[WRITTEN EXERCISE]:
Please repeat the items from the line with "Where should I click to: Click the Shenzhen" up to and including the line with "tap(419, 232)", swapping "club crest" for "team badge" and leaving everything else unchanged.

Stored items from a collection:
** begin **

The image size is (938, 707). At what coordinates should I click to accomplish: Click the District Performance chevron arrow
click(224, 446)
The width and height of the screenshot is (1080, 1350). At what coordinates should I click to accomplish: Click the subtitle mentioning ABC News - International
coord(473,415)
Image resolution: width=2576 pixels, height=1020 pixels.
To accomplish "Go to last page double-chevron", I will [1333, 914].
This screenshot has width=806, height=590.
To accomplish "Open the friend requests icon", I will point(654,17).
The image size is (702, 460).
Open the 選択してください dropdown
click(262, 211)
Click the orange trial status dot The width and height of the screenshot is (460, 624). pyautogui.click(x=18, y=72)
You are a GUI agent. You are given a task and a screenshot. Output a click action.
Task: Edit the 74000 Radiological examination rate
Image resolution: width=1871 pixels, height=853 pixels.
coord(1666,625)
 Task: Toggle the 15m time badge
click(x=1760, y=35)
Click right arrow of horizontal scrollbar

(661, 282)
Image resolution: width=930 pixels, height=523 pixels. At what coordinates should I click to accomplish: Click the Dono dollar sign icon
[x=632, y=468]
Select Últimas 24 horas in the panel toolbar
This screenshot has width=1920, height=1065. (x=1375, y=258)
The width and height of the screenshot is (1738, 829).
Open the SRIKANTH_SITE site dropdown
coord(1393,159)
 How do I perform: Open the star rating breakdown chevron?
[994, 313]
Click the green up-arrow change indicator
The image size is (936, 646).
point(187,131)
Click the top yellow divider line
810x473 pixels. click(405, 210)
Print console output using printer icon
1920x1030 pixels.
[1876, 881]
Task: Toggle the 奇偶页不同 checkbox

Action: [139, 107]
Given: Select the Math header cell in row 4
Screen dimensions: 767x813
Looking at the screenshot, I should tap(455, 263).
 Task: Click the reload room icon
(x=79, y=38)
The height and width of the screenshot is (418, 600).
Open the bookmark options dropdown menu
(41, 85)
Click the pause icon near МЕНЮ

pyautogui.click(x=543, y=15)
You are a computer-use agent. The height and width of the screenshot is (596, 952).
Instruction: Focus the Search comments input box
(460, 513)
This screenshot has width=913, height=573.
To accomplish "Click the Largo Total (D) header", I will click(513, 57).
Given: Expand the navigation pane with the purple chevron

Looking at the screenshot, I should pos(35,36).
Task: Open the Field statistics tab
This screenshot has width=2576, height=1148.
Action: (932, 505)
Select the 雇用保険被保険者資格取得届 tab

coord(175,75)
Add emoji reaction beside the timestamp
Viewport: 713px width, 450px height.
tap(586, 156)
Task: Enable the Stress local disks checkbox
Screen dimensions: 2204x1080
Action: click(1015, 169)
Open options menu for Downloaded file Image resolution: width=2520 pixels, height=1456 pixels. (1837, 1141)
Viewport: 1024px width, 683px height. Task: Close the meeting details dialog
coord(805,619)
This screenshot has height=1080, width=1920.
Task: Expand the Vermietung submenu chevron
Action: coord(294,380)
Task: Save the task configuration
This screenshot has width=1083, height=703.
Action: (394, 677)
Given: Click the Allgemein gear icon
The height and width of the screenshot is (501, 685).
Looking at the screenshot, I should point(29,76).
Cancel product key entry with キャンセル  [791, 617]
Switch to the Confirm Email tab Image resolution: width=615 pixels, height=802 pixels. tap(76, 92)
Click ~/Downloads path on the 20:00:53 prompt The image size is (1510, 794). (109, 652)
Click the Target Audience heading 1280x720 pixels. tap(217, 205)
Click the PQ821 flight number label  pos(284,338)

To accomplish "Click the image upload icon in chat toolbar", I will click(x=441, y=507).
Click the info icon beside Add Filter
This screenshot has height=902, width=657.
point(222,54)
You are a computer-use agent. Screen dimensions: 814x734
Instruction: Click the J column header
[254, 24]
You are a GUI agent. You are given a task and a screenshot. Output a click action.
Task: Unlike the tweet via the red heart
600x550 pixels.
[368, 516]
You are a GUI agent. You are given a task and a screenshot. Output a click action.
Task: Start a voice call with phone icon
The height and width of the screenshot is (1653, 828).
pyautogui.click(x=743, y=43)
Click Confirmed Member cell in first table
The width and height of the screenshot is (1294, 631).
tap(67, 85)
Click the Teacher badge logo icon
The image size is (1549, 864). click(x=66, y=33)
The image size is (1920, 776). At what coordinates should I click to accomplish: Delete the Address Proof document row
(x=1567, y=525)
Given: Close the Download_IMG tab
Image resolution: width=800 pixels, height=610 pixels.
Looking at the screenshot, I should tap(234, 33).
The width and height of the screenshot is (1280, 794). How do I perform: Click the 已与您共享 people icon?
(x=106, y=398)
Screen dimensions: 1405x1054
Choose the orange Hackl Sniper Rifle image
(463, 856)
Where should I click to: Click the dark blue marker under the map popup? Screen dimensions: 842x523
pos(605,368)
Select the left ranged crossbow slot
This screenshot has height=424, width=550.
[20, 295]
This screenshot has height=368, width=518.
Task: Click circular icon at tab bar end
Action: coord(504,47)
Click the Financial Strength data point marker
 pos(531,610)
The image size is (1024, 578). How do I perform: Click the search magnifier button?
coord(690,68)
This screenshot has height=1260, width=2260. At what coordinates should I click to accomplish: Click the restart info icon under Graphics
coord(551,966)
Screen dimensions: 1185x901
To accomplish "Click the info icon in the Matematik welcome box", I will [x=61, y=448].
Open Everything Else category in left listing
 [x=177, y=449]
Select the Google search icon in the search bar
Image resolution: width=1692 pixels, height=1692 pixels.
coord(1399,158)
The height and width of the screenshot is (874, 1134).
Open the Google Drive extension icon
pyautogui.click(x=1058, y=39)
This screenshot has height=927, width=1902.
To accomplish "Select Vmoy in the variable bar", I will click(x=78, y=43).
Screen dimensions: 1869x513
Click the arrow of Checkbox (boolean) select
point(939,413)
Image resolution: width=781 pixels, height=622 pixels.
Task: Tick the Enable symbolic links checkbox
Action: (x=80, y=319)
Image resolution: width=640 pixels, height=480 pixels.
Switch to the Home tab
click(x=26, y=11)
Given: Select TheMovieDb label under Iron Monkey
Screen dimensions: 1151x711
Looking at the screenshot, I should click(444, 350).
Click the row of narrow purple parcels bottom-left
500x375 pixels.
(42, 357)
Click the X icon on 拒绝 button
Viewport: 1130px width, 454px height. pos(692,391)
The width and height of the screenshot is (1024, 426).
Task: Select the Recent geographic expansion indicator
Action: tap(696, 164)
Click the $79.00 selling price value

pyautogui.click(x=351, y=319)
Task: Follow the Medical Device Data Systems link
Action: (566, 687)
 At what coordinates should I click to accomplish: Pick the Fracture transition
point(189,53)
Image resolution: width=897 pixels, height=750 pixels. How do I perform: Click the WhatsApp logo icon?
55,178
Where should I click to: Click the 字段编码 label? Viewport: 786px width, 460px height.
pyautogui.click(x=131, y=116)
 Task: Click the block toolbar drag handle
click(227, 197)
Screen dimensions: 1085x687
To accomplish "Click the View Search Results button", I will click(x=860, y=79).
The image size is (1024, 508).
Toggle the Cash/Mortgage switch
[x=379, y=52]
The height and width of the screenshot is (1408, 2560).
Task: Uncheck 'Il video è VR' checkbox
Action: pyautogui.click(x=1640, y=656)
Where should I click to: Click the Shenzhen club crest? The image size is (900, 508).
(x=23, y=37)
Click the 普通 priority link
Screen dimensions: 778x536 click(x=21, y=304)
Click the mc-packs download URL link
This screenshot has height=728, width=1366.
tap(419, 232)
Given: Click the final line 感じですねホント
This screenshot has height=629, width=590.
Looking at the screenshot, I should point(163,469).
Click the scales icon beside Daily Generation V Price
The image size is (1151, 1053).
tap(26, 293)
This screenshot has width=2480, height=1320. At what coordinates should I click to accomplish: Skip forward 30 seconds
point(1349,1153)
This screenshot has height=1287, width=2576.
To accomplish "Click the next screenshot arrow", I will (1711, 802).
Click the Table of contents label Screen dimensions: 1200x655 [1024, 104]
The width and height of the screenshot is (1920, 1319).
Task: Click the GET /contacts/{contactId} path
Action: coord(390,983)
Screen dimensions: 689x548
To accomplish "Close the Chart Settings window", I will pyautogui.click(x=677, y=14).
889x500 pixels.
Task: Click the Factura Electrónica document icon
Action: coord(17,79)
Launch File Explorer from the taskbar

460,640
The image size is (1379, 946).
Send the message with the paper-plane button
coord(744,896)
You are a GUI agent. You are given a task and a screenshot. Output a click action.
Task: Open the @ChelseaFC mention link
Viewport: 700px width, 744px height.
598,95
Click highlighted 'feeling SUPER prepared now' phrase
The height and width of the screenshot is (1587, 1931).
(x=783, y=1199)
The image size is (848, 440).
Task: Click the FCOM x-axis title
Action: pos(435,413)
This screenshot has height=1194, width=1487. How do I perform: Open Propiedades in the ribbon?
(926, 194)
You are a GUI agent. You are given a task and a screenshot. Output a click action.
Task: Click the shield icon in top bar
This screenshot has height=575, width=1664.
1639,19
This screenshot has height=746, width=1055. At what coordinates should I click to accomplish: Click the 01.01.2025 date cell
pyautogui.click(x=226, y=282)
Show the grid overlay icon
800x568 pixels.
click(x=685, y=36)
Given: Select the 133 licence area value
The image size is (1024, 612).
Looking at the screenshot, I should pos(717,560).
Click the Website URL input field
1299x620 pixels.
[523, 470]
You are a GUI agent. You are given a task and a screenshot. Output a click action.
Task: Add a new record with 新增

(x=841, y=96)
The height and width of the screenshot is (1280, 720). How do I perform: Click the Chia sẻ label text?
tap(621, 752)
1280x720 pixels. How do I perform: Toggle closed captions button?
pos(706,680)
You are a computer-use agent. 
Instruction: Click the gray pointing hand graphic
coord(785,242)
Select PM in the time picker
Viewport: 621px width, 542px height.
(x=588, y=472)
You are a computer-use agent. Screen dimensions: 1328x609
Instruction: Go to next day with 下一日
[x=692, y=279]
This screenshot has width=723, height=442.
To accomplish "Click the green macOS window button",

** end **

[ANSWER FOR THE TASK]:
Where should I click to: Click the Shenzhen team badge? The image size is (900, 508).
(x=23, y=37)
Click the 普通 priority link
Screen dimensions: 778x536 click(x=21, y=304)
Click the mc-packs download URL link
This screenshot has height=728, width=1366.
tap(419, 232)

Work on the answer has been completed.